▶ Exercise aim: Look through the listing for the string "agent" and copy out every line that holds it.

━━━ Data provided ━━━

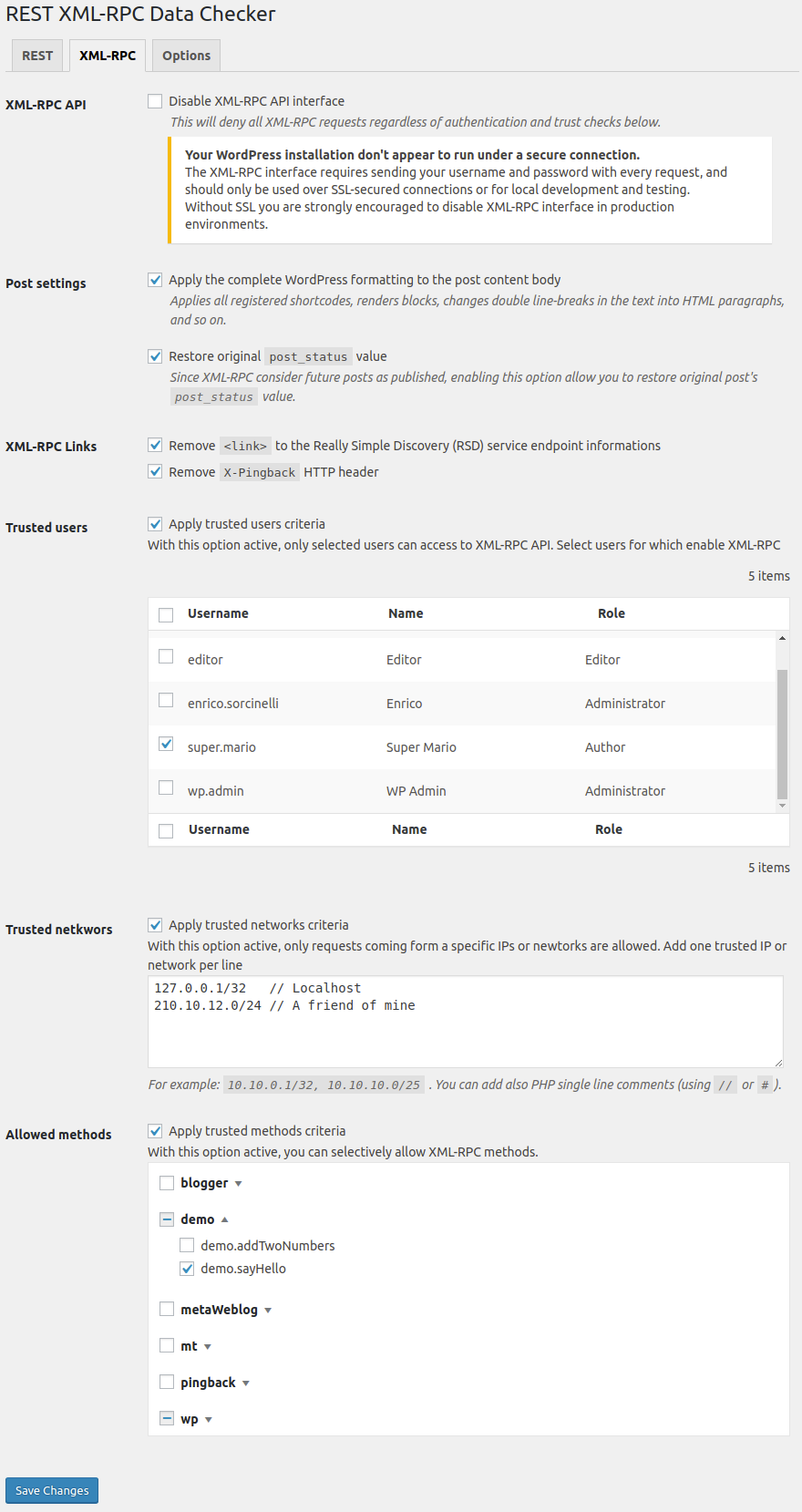Check the demo.addTwoNumbers method
Image resolution: width=802 pixels, height=1512 pixels.
[x=187, y=1245]
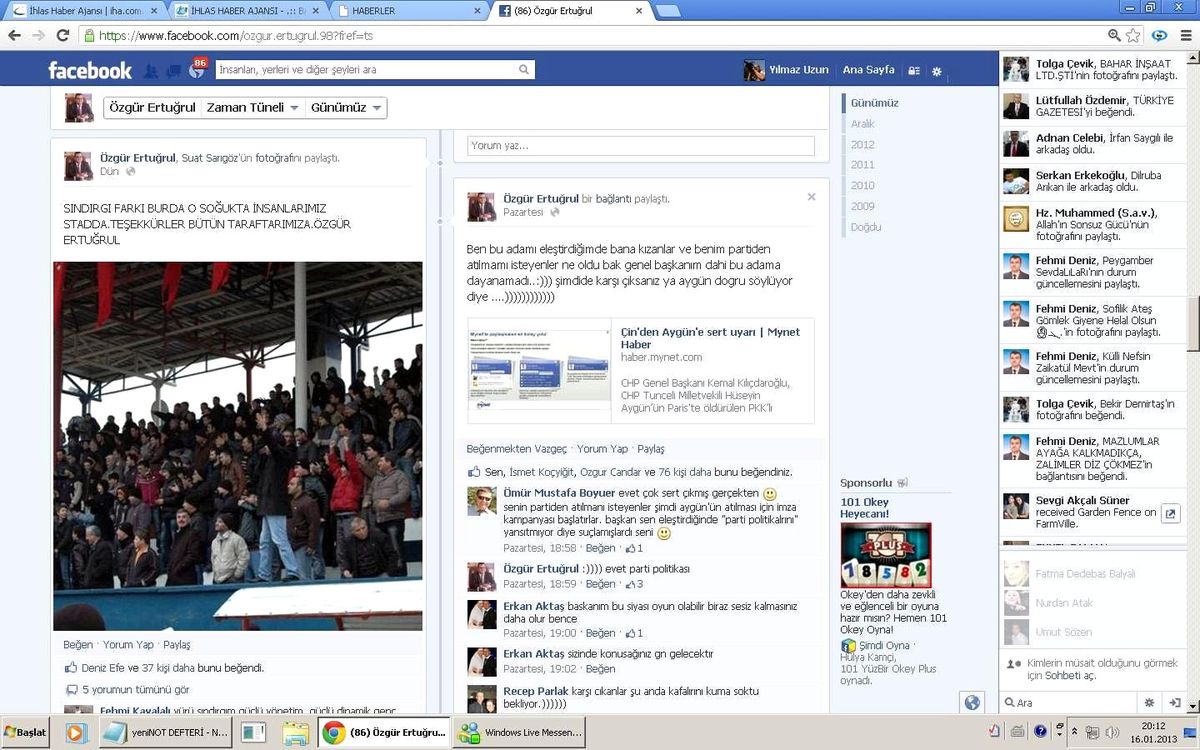The height and width of the screenshot is (750, 1200).
Task: Click Beğenmekten Vazgeç on the shared link
Action: pyautogui.click(x=516, y=449)
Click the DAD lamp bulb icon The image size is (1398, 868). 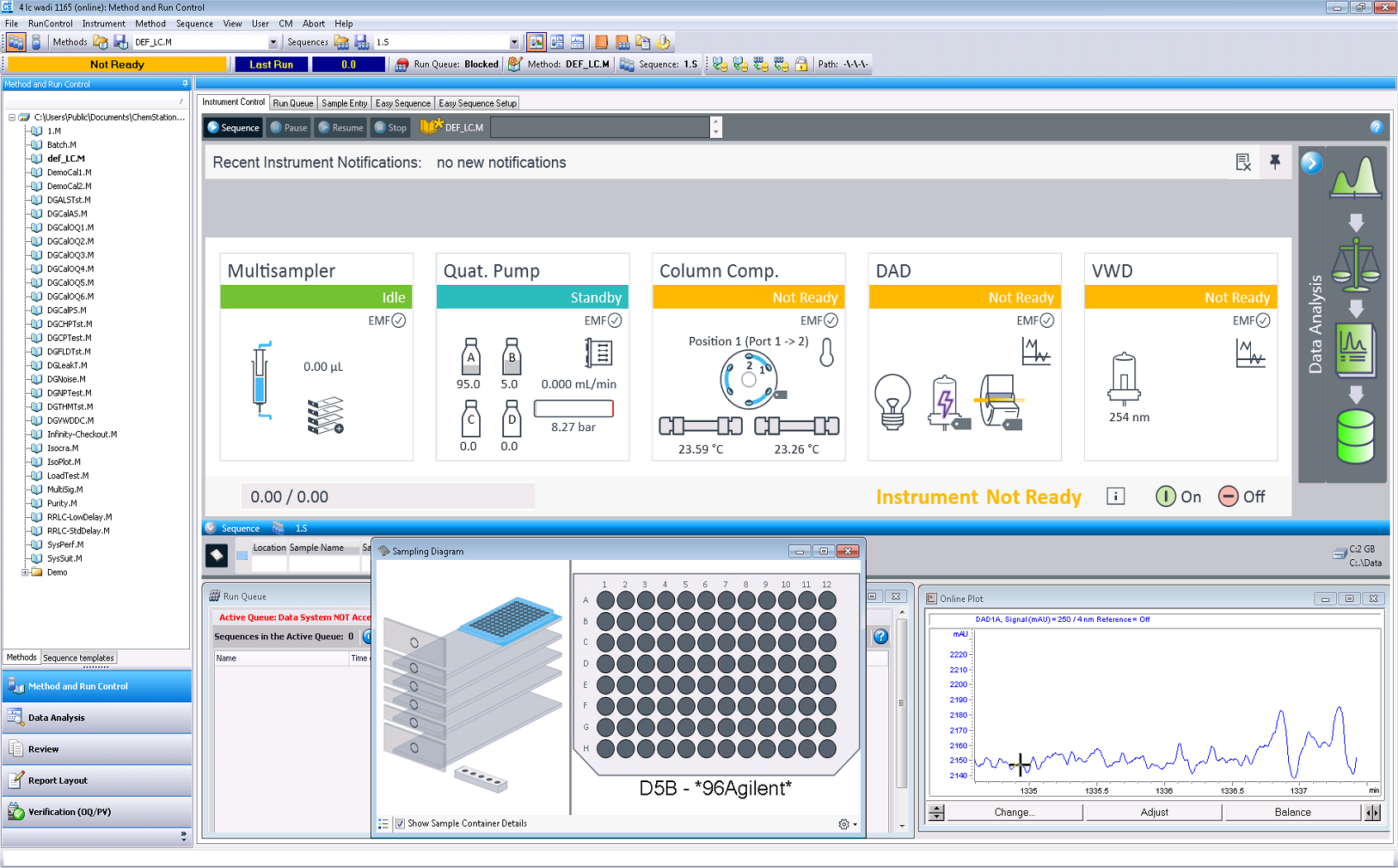coord(892,401)
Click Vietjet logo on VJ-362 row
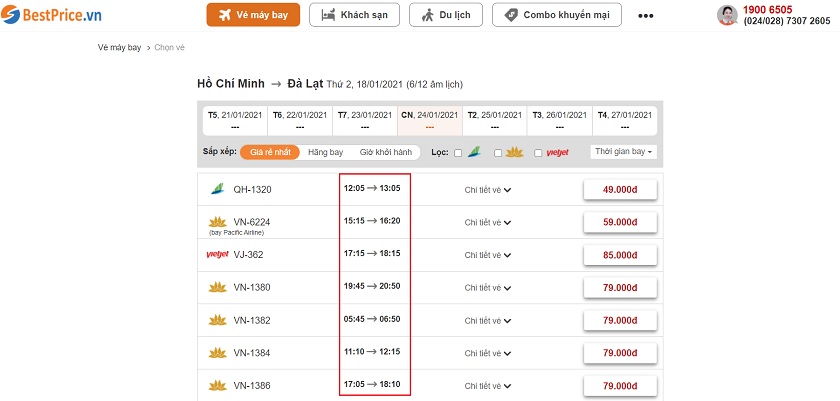 coord(217,255)
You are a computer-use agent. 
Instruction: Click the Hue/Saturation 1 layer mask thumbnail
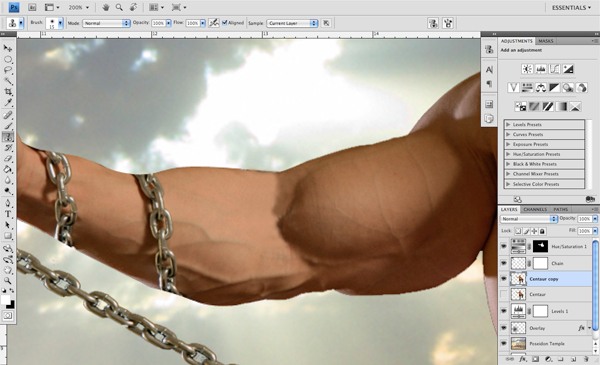tap(540, 246)
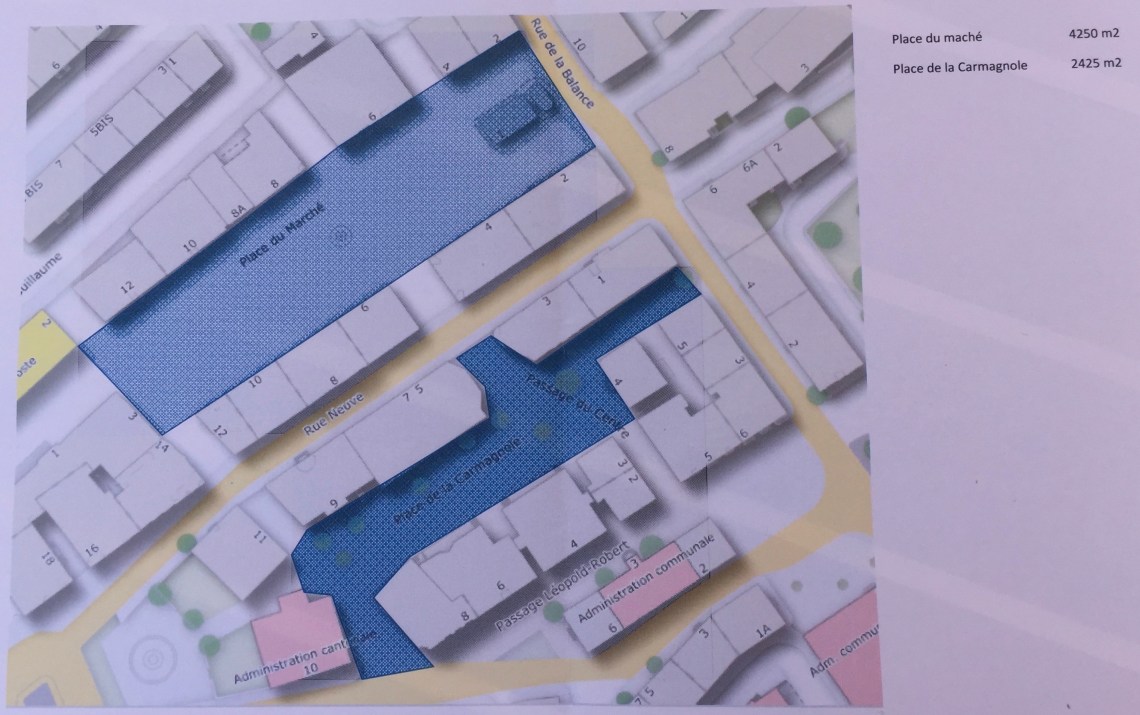1140x715 pixels.
Task: Select the building numbered 1A
Action: [765, 631]
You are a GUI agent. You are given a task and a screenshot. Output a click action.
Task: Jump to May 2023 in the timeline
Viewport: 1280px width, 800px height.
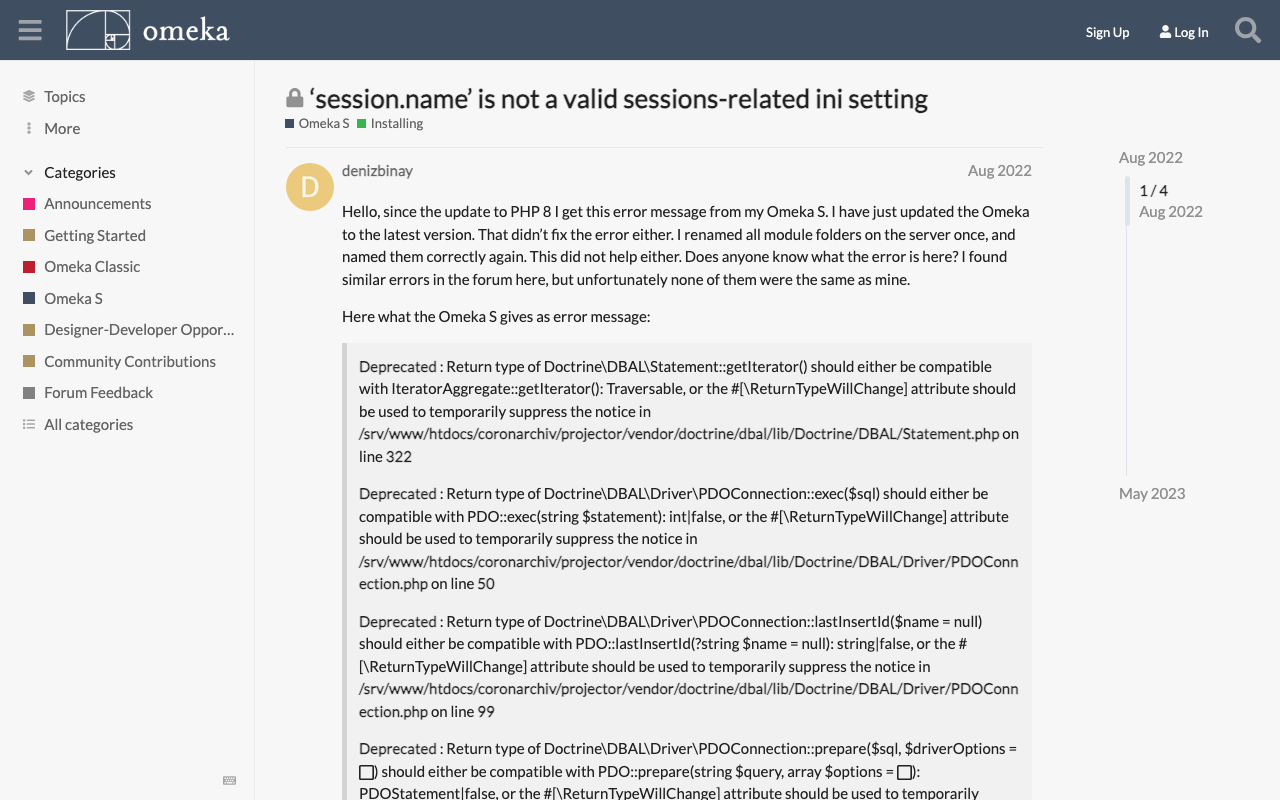pos(1151,493)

━━━

▶ Answer for the task:
You are a computer-use agent. 
You are a GUI agent. You are given a task and a screenshot. Output a click action.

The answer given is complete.